** TEXT UNDER STUDY follows **
Furthermore, compared to active dried yeast, the use of the product of the present invention provides beer with an improved flavor compound profile, particulary if a Pichia kluyveri strain is used.

The present invention thus also provides a method for producing beer, comprising the steps of a. providing at least 50 L of wort in a fermentation tank;

b. connecting, e.g. by means of a pipe or tube, the closed container according the present invention with the tank so that the yeast product can be transferred (e.g. by pumping or injecting) to the fermentation tank; and c. fermenting the wort to provide beer.

As discussed above, the preferred volume of the yeast product provided in the container depends on the volume of wort in the fermentation tank. The fermentation and subsequent processing (e.g. filtration) is performed in the usual manner.
** End of TEXT UNDER STUDY **
WHAT IS BEING ASKED:
Retype the stretch of the beer-production passage from "The present invention thus" through "the usual manner.". The material that comes next is from a separate source, unrelated to the beer-production passage.
** INPUT DATA follows **
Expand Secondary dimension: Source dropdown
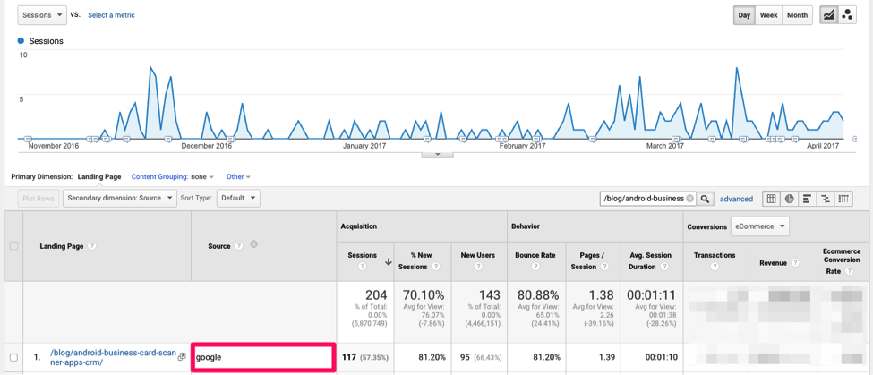 [x=119, y=198]
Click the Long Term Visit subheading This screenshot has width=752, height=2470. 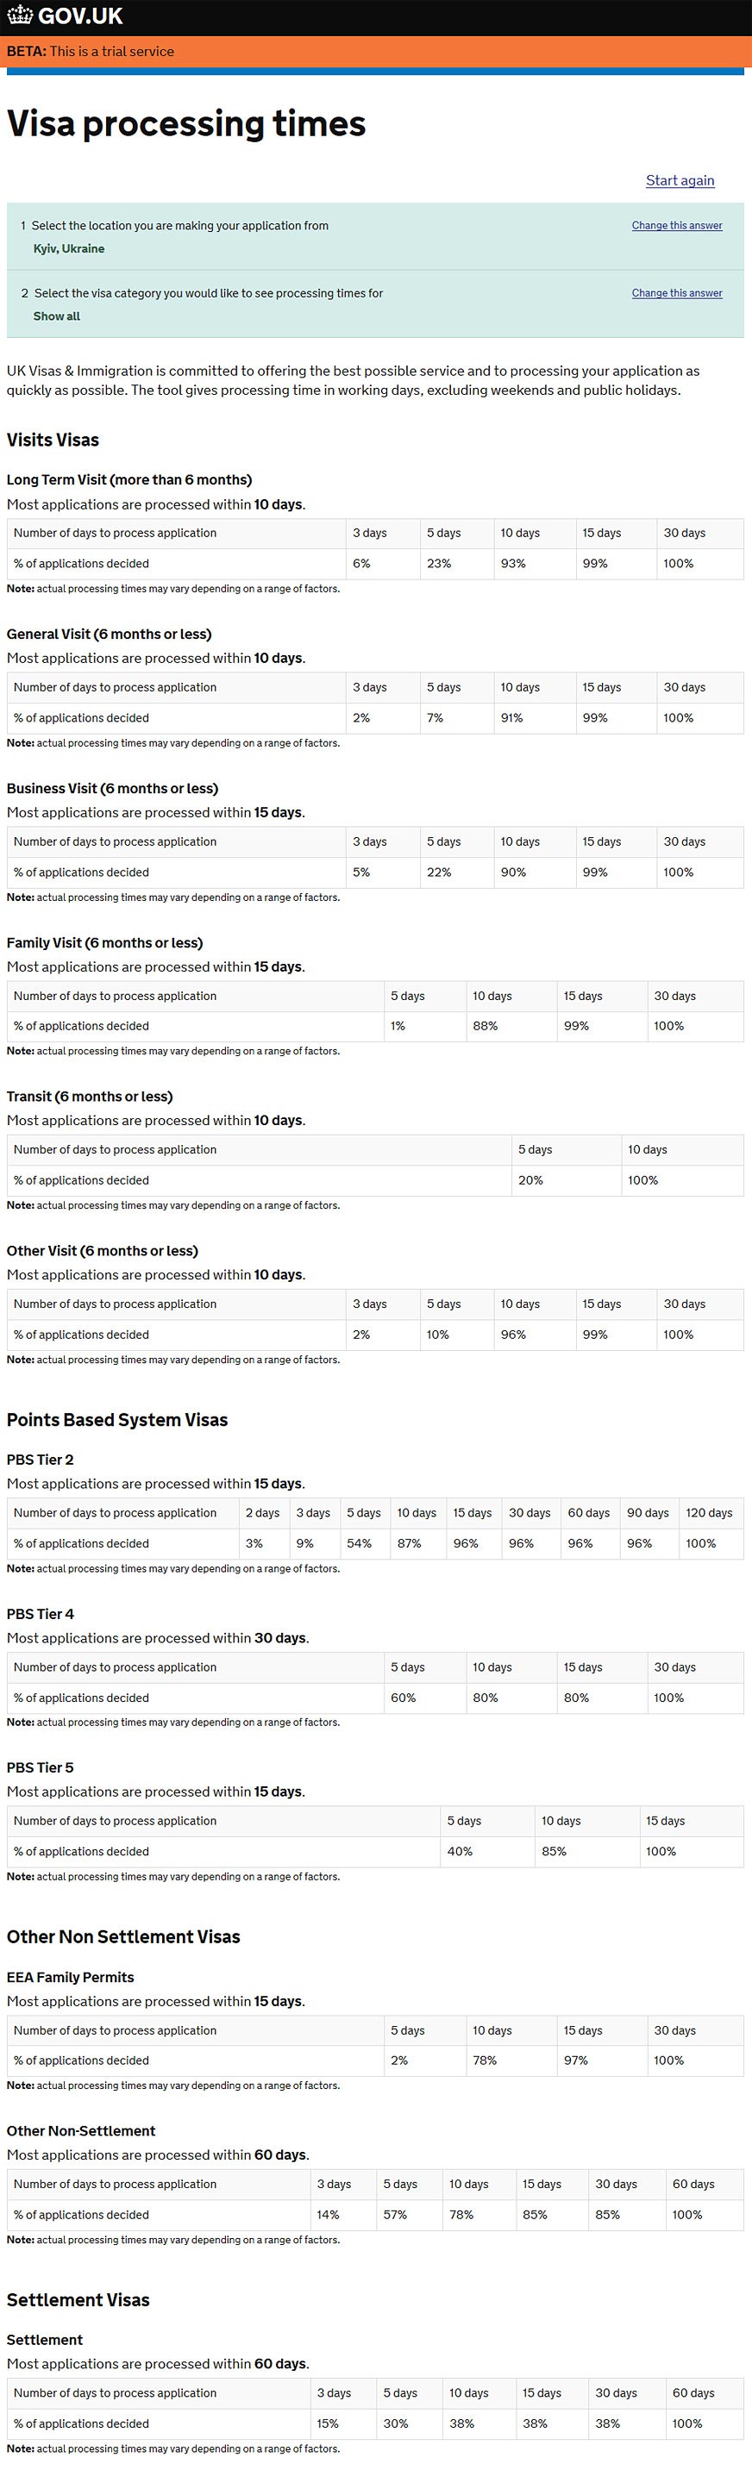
** End of INPUT DATA **
ANSWER BELOW:
The present invention thus also provides a method for producing beer, comprising the steps of a. providing at least 50 L of wort in a fermentation tank;

b. connecting, e.g. by means of a pipe or tube, the closed container according the present invention with the tank so that the yeast product can be transferred (e.g. by pumping or injecting) to the fermentation tank; and c. fermenting the wort to provide beer.

As discussed above, the preferred volume of the yeast product provided in the container depends on the volume of wort in the fermentation tank. The fermentation and subsequent processing (e.g. filtration) is performed in the usual manner.